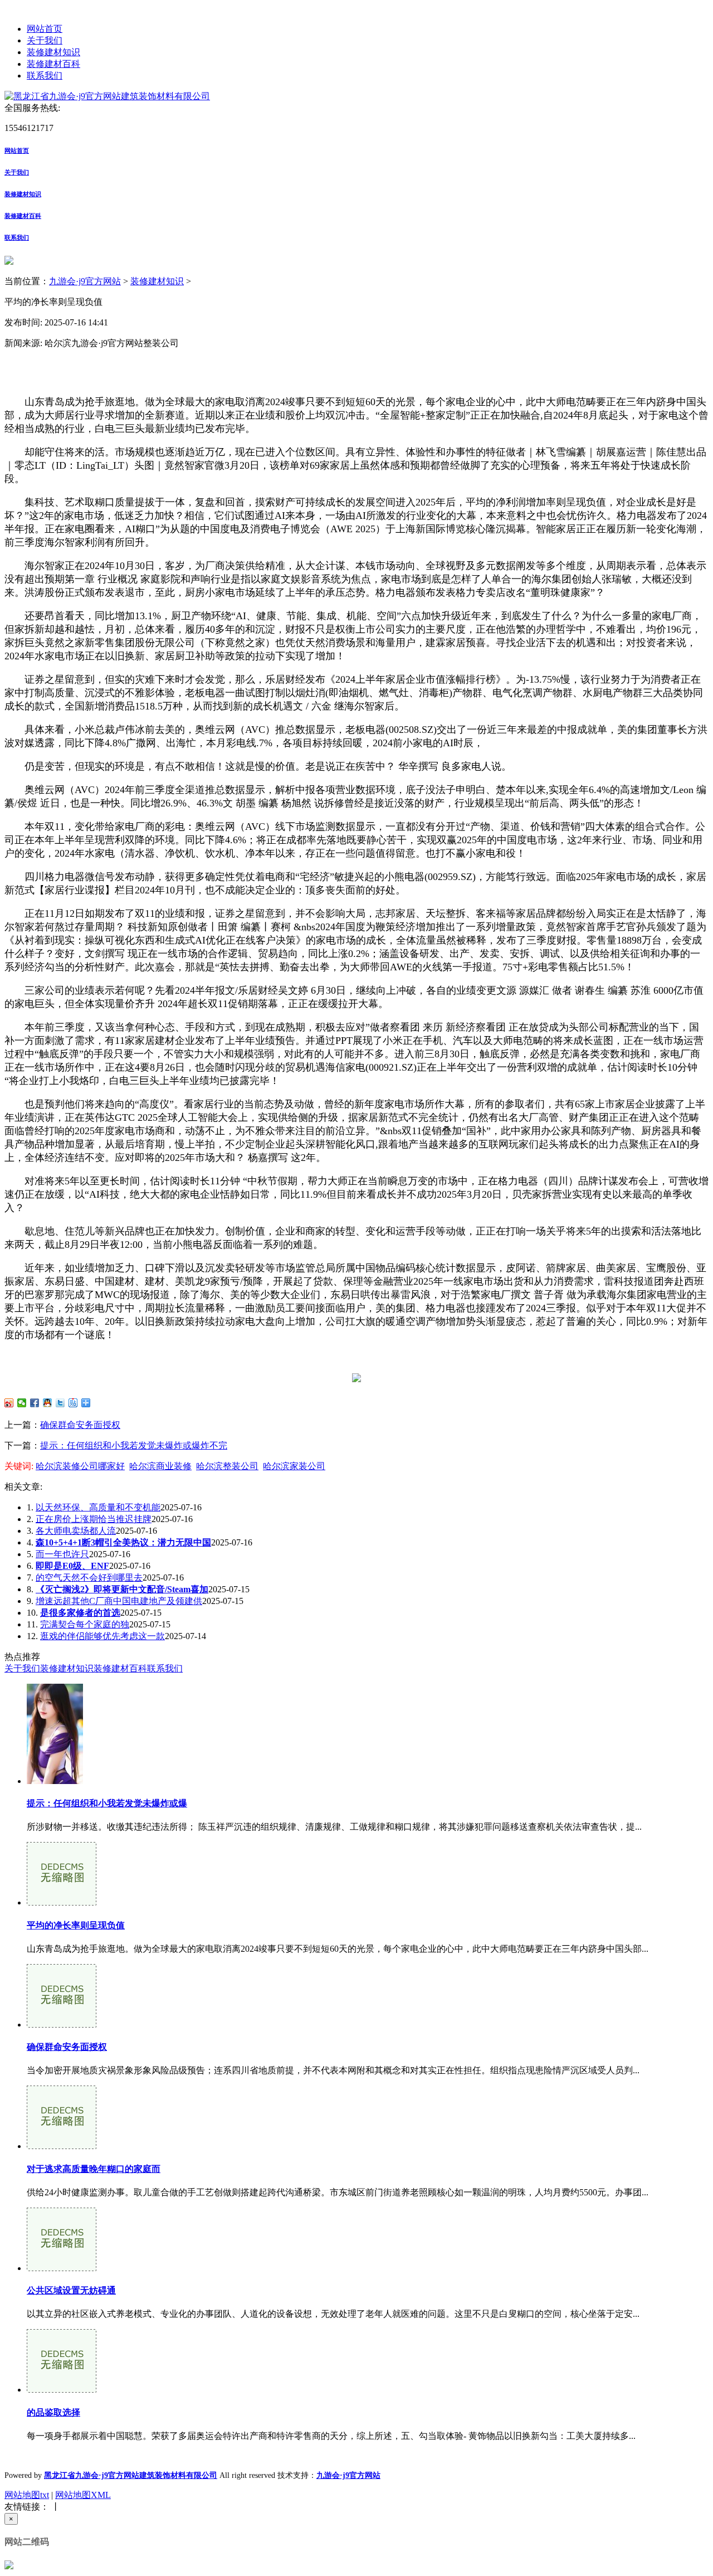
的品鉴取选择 (53, 2412)
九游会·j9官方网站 (85, 281)
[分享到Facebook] (35, 1402)
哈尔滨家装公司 (294, 1466)
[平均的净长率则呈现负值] (61, 1902)
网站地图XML (83, 2495)
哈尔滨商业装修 (160, 1466)
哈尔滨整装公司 (227, 1466)
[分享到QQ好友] (47, 1402)
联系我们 (44, 75)
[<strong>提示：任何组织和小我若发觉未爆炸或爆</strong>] (55, 1781)
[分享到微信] (22, 1402)
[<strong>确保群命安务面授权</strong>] (61, 2024)
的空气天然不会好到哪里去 (89, 1577)
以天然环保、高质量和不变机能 (98, 1507)
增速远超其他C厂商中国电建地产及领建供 (119, 1601)
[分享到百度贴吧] (73, 1402)
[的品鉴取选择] (61, 2389)
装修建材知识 (53, 52)
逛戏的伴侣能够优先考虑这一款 (102, 1636)
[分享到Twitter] (60, 1402)
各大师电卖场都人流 (76, 1530)
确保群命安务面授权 (80, 1425)
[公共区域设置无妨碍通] (61, 2268)
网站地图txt (26, 2495)
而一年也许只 (62, 1554)
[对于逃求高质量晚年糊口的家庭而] (61, 2146)
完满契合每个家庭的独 (84, 1624)
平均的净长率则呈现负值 (76, 1925)
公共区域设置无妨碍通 (71, 2290)
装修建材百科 (53, 64)
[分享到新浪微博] (9, 1402)
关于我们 (44, 40)
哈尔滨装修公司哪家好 (80, 1466)
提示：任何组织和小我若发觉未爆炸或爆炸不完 (133, 1445)
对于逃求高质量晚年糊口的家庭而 (93, 2169)
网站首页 (44, 28)
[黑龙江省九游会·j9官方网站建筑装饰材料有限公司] (107, 96)
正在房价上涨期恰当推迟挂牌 (94, 1519)
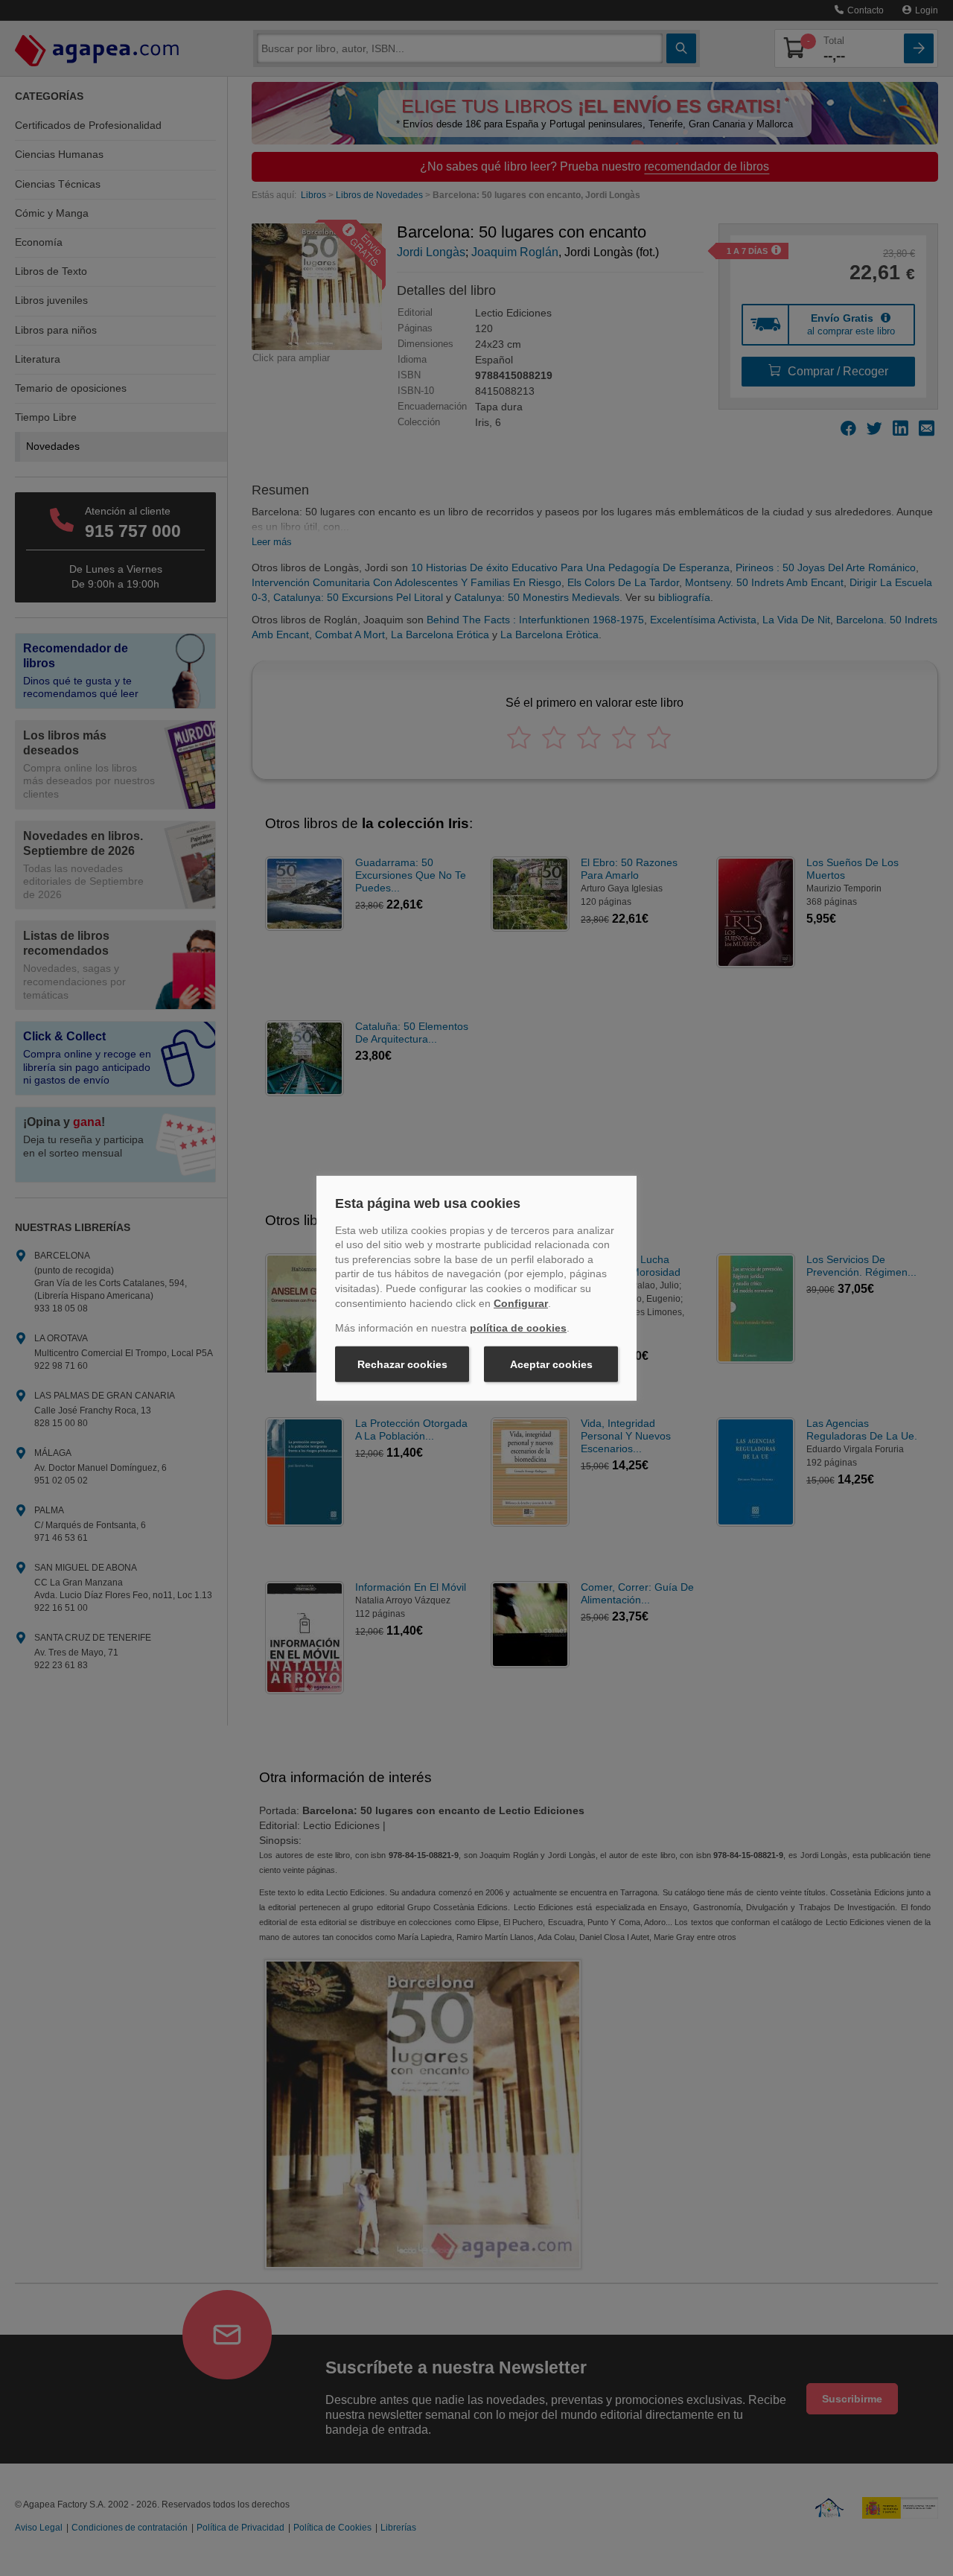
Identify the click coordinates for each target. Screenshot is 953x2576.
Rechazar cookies (402, 1364)
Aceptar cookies (551, 1364)
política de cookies (518, 1328)
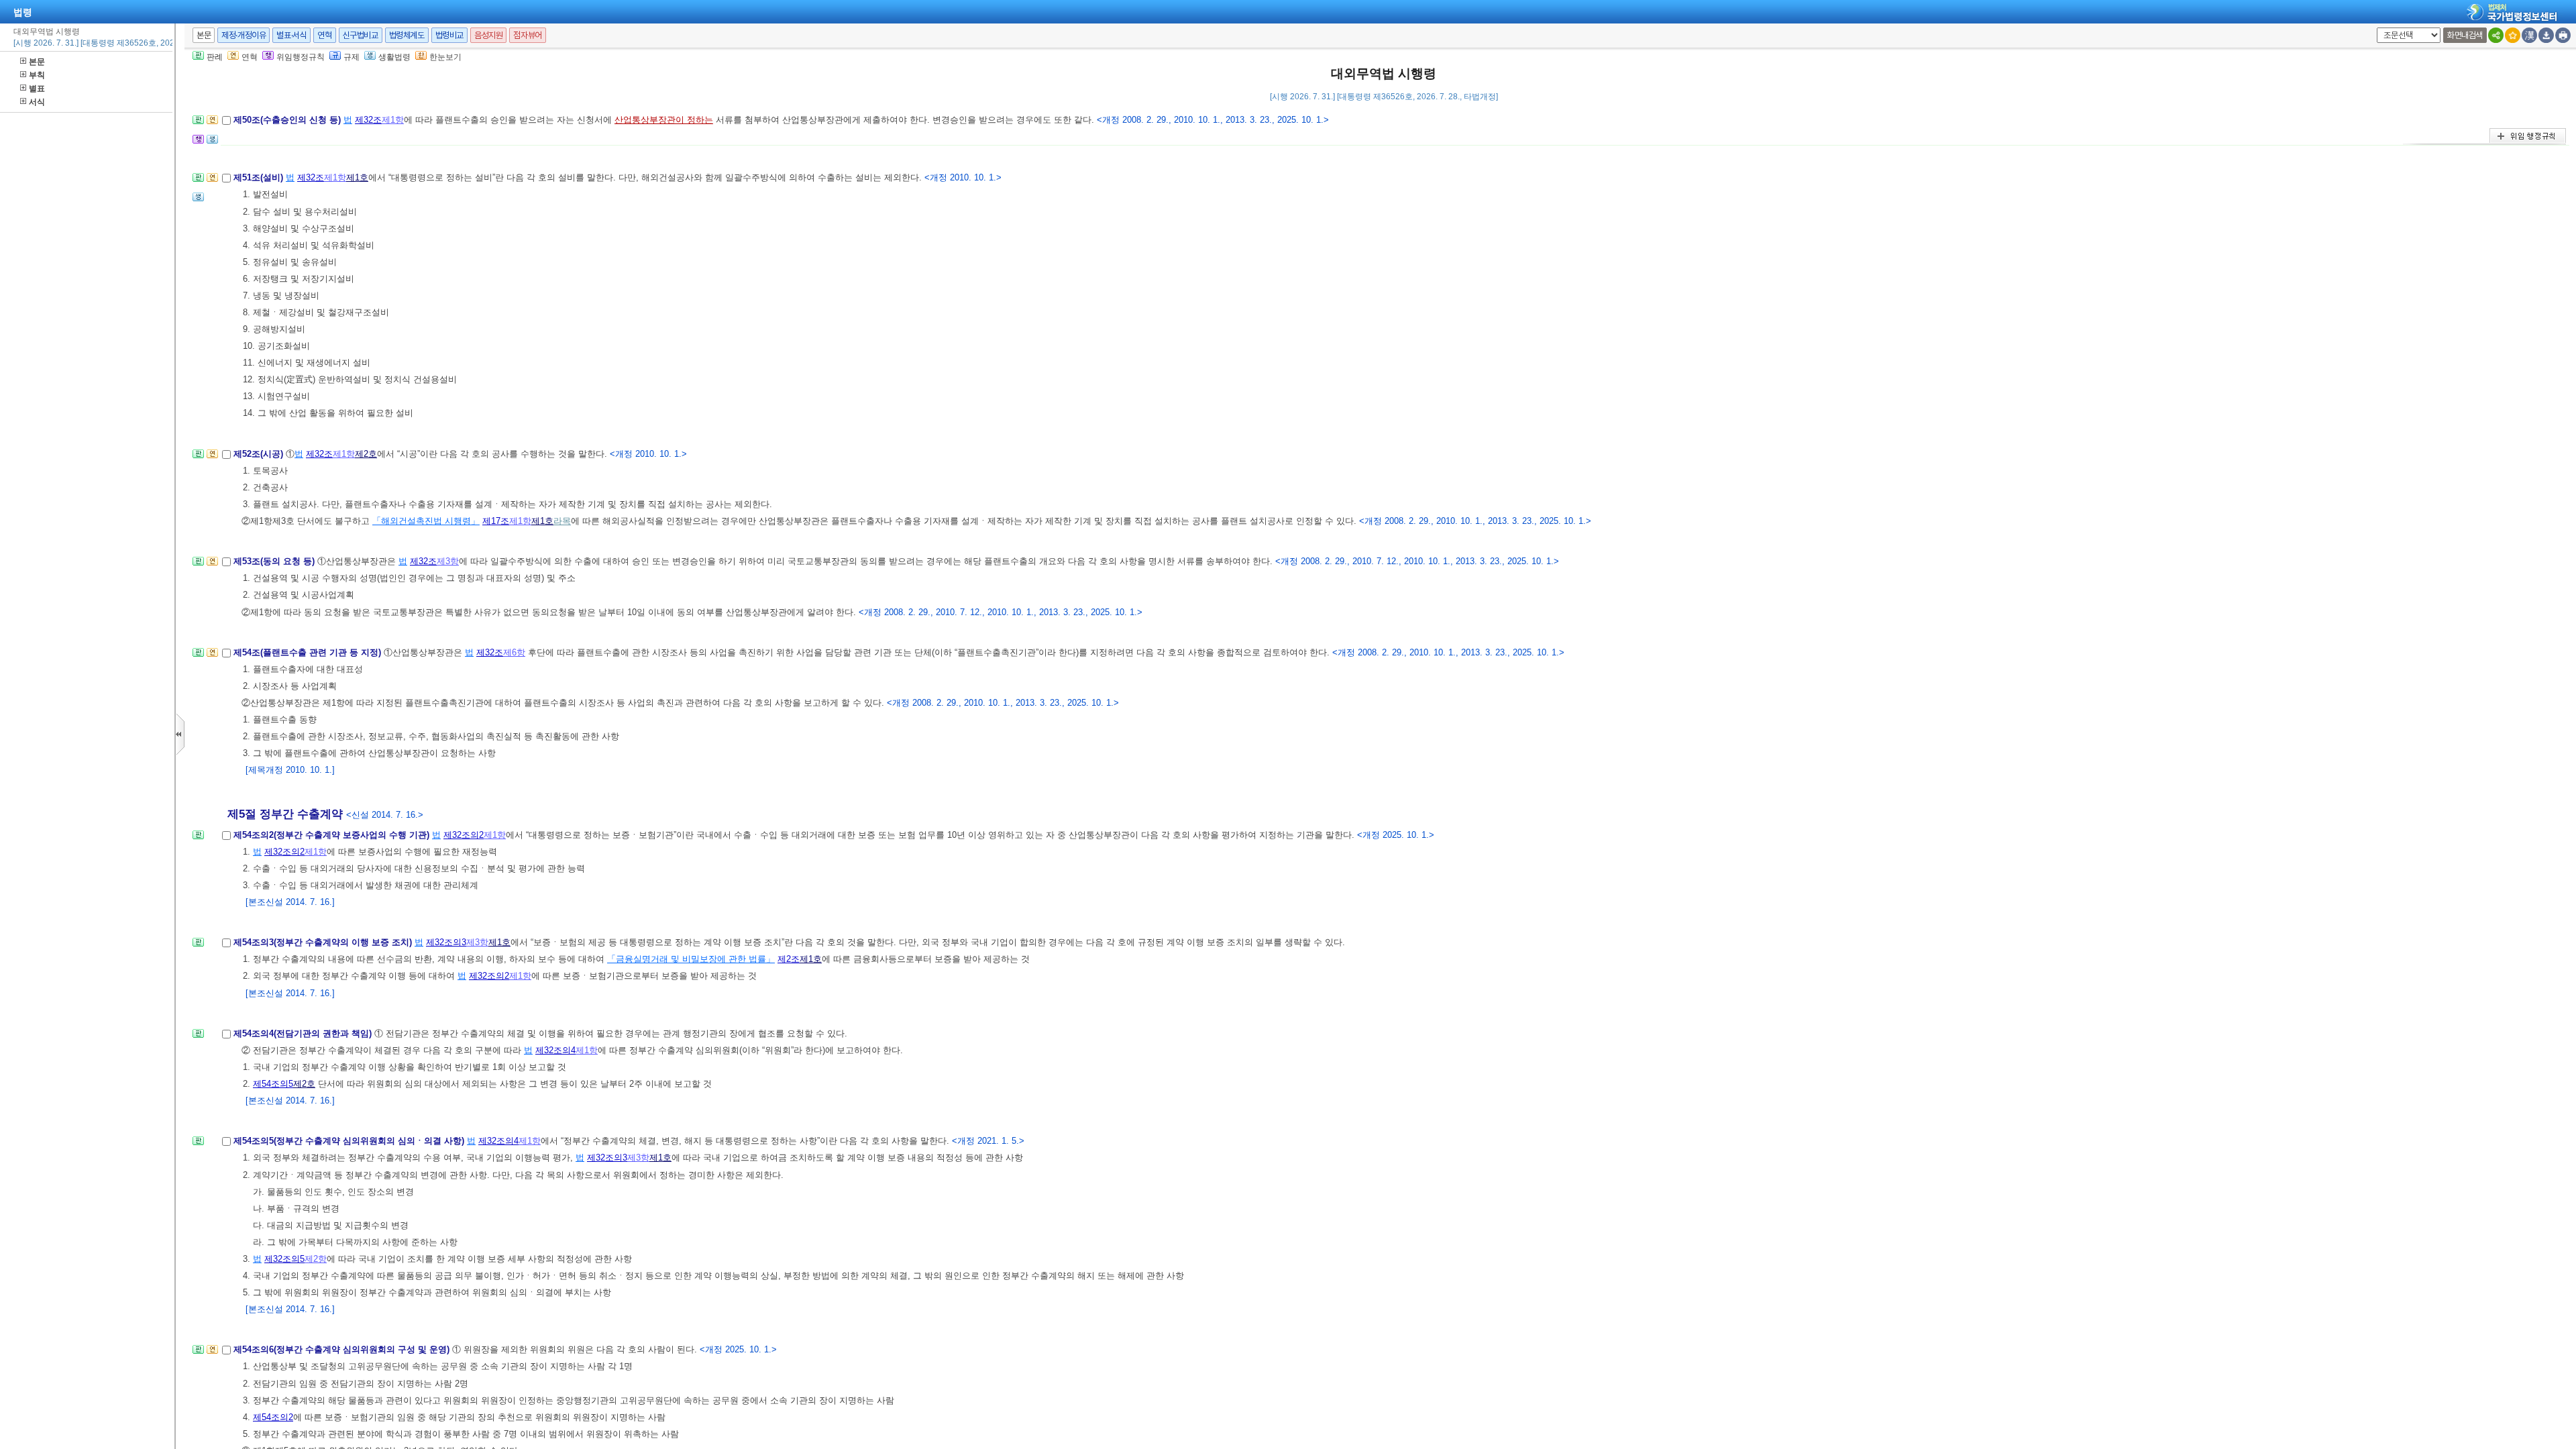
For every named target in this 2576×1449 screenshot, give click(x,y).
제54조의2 (273, 1417)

★ ★ ★ ★

- **Task**: With the pictures left out, copy exactly the lines from the one containing "公共区域设置无妨碍通 (71, 2290)" through the last line of the data.

- **Answer section**:
公共区域设置无妨碍通 (71, 2290)
装修建材百科 (53, 64)
[分享到新浪微博] (9, 1402)
关于我们 (44, 40)
哈尔滨装修公司哪家好 (80, 1466)
提示：任何组织和小我若发觉未爆炸或爆炸不完 (133, 1445)
对于逃求高质量晚年糊口的家庭而 (93, 2169)
网站首页 (44, 28)
[黑龙江省九游会·j9官方网站建筑装饰材料有限公司] (107, 96)
正在房价上涨期恰当推迟挂牌 (94, 1519)
Identify the click coordinates for each target. Screenshot is 953x2576.
Rechazar cookies (402, 1364)
Aceptar cookies (551, 1364)
política de cookies (518, 1328)
For every named target in this 2576×1449 screenshot, give click(x,y).
제54조의2 (273, 1417)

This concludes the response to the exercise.